Islam gives us knowledge of the principles by which Allah conducts His accounting of our deeds – both in a present-time condition of the heart’s purity and also in looking forward to the ultimate tally of our lives. If we adopt Allah’s divinely-mandated cost-benefit schedule to monitor the purity of our hearts, then we are likely always to think twice before settling on a lesser choice.
Allah’s Accounting of the Acts of the Heart
One’s intention is related to what he or she ‘wills’ or wants as a ‘goal’ or ‘outcome.’ The deed is not sound and accepted with Allah, —nor is it unsound and rejected— except based on one’s projected, calculated, and willful acts of the spiritual heart. Please review Part 1 of this series for an initial description of Allah’s guidance for maximizing a clean heart.

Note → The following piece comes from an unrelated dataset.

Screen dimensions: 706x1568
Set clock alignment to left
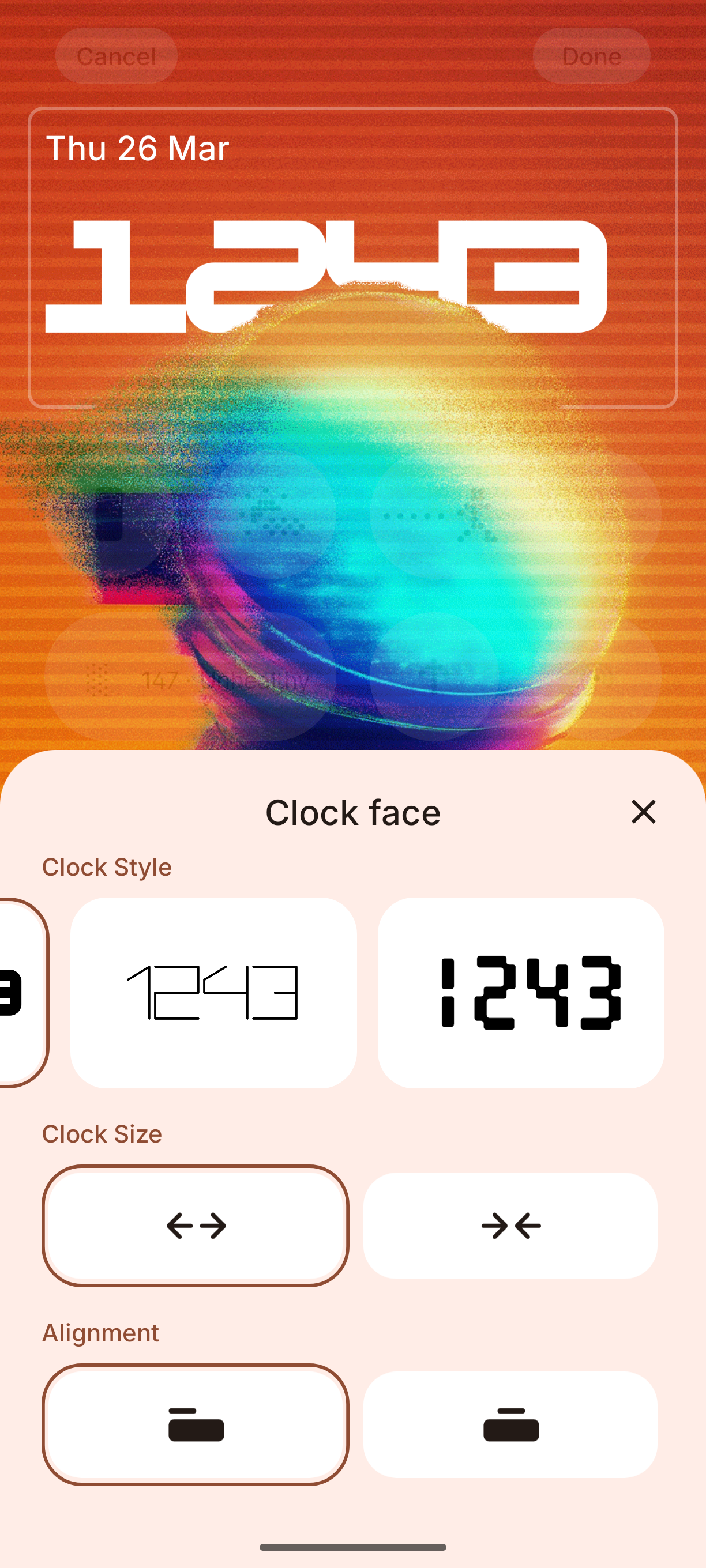click(x=196, y=1424)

The Prophet Muhammad (ﷺ) said:
“Actions are judged [accounted before Allah] only according to his intentions and every man shall have [his accounting] according only to that which he intended” (al-Bukhari and Muslim).
Ibn al-Mubarak said:
“It may be that a small action is increased [in reward] by intention and it may be that a great action is lessened [in reward] by intention.
“Allah wants from you only your [right] intention and [good] will.”

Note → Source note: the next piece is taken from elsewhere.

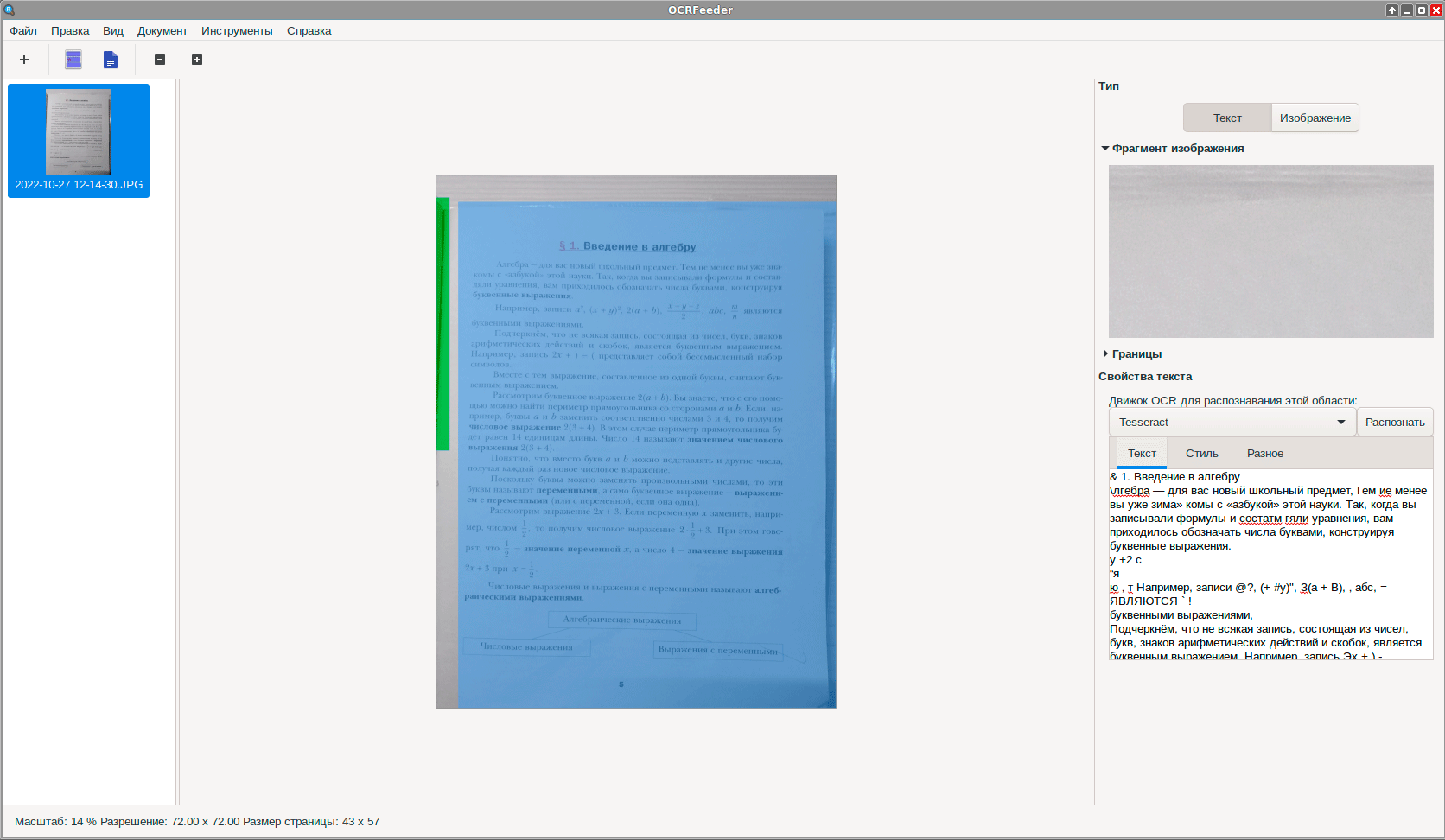The image size is (1445, 840).
Task: Open the Tesseract OCR engine dropdown
Action: pyautogui.click(x=1231, y=423)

If the deed is done for pleasing Allah alone, then it is called a sincere deed. This is the case when the deed is carried out for Allah alone without anyone else having any portion of responsibility for its motivating force. If it is done for other than Allah, then it is called showing off, hypocrisy, or something similarly negative.
The Bottom Line
Allah has given us knowledge of what is required to please Him; what pleases Allah is the same as what will enable us to avoid destructive personal and community outcomes. Acting on that knowledge with sincere intention is what is required of a Muslim.
The first duty upon every Servant who wants to obey Allah is to know his own intentions; and then he must correct it, or perfect it, in his heart; then to act upon it, after knowing the reality of his own truthfulness and sincerity. To act without scrutinizing your true intention is a missed opportunity; having the ‘correct’ but insincere intention is showing off; and it is a waste to have sincerity without faith in Allah’s perfect and generous guidance —sent down to us through Prophet Muhammad (ﷺ).
Actions Belong to Categories of Acceptance with Allah
The following three basic categories guide us to paying close attention when choosing our deeds:
1. Sins. Having a good intention while committing a wrongdoing, as defined by the Quran and the teaching of Prophet Muhammad (ﷺ), does not make that action a good deed. Even worse, if you have a bad intention, your sin will be even
If a person does what would normally be a good deed that could benefit himself or others, but the deed is mixed with an intention of showing off to others, then such a deed may become instead sinful.
Similarly, when one’s motivation is the approval or praise from others, he may even end up losing his adherence to tawhîd, the foundational insight of Islam: that the Creator alone is rightfully to be trusted and thanked for man’s guidance and provision—as He alone is true Deity. When we “fear” only Allah, our hearts become clean and our intentions pure and sincere.
We need to beware that any deed which lacks goodness plus right intention has the possibility of graduating to a greater or lesser shirk, wherein one “associates with Allah” a person, institution, or force as his source for the power to benefit or to provide him his needs— thus wandering into the realm of unbelief. Those who truly believe in Allah, and the Message brought by Prophet Muhammad (ﷺ), will do all within their power to avoid even skirting the edges of sin, whether minor or major.
2. Permissible Things. There is nothing that is permissible except that a person has the opportunity to make it count as a good deed through carrying it out with the intention of pleasing Allah.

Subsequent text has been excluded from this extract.